Google acapara el 90 % de las búsquedas en internet y nadie duda de que se ha convertido en un peligro para la libertad individual. Se lo oí decir a José Luis Orihuela, profesor de Comunicación Multimedia de la Universidad de Navarra y autoridad mundial en estos temas, cuando Google recibió el Príncipe de Asturias de Comunicación y Humanidades: «Si le dan el premio “en Humanidades” a un robot, ha llegado el momento de preocuparse».
Ciertamente, Google contribuye de manera decisiva al progreso social y económico, pero si tiene que cometer irregularidades no lo duda (ahí están las multas), y tampoco trabaja gratis (aunque al usuario se lo parezca). Cuando un producto es gratis, el producto eres tú: tus datos, tu intimidad, tu vida. La información vale cientos de miles de millones de euros. No exagero, la Comisión Europea calcula que el próximo año, 2020, el valor de los datos de los ciudadanos europeos llegará al ¡trillón de euros anuales! (un millón de billones, 1018).

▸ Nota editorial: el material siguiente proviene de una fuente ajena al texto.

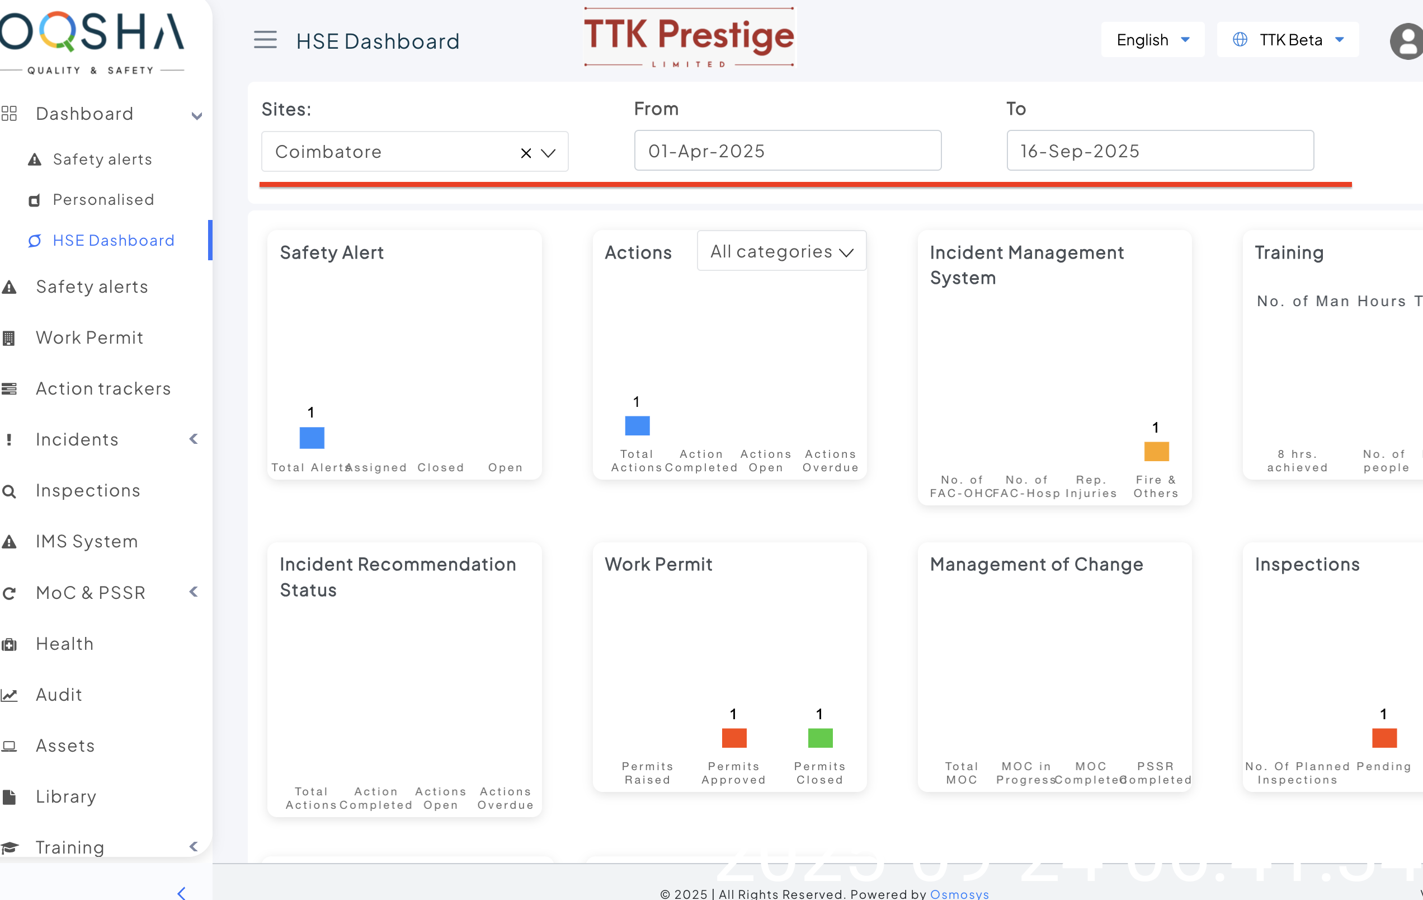Open the TTK Beta tenant selector
The width and height of the screenshot is (1423, 900).
(x=1288, y=40)
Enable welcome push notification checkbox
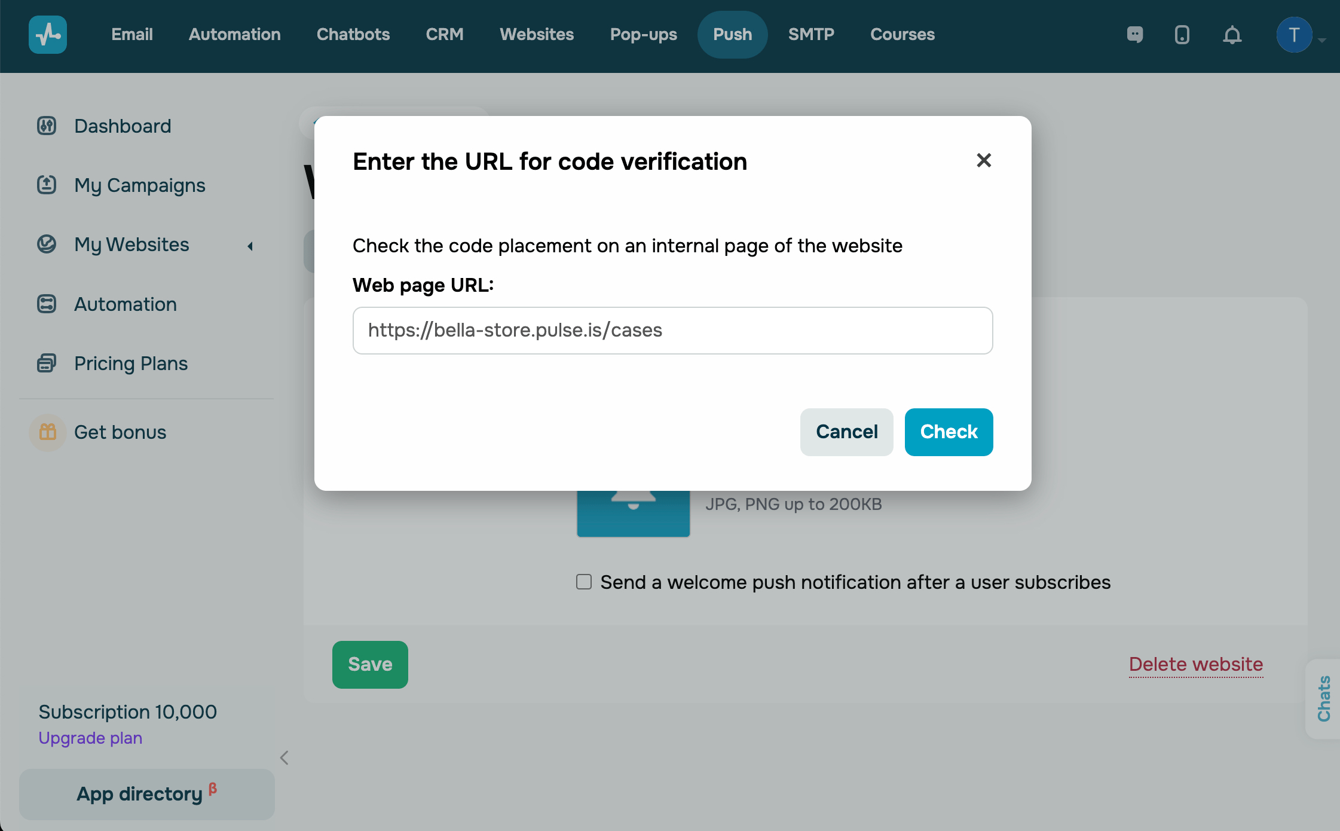This screenshot has width=1340, height=831. coord(584,582)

Tenemos más o menos asumido que este es el precio por disfrutar de servicios muy útiles (WhatsApp, Amazon o las aplicaciones del banco), precio aumentado por la vanidad humana. Ahí tenemos a Facebook o Instagram, tan útiles que nos acercan a los amigos (o hijos y nietos) lejanos, pero que estimulan el exhibicionismo hasta el infinito.
A menudo olvidamos que tener una vida más cómoda supone perder nuestra intimidad, que es un derecho fundamental cada vez más amenazado. Ya sea por el espionaje comercial –las cookies–; la vigilancia secreta del Estado –como demostraron Assange y Snowden– o el robo masivo de datos –los hackeos–.
La información digital (cómo nos llamamos o dónde vivimos, qué nos gusta o a quién votamos) se almacena de manera indefinida o se recupera en segundos. Nuestros datos recorren miles de kilómetros al segundo, son analizados e interpretados como nunca antes. Incluso, aunque no queramos, como también acabamos de saber: nuestro móvil puede recopilar datos aunque esté apagado, así que es un espía de bolsillo.
Durante siglos, el concepto de libertad se ligó a la colectividad, quedando las acciones privadas bajo una vigilancia moral de la que era posible escapar. La libertad del hombre moderno –es decir, nosotros– reside, por el contrario, en los goces privados e individuales, como explicaba el filósofo suizo Benjamin Constant.
La paradoja de internet se encuentra en que nos permite comunicarnos desde nuestra casa, pero, al mismo tiempo, nos expone a un control inaudito. El Gran Hermano que Orwell imaginó en 1984 parecía ficción, pero ya está entre nosotros.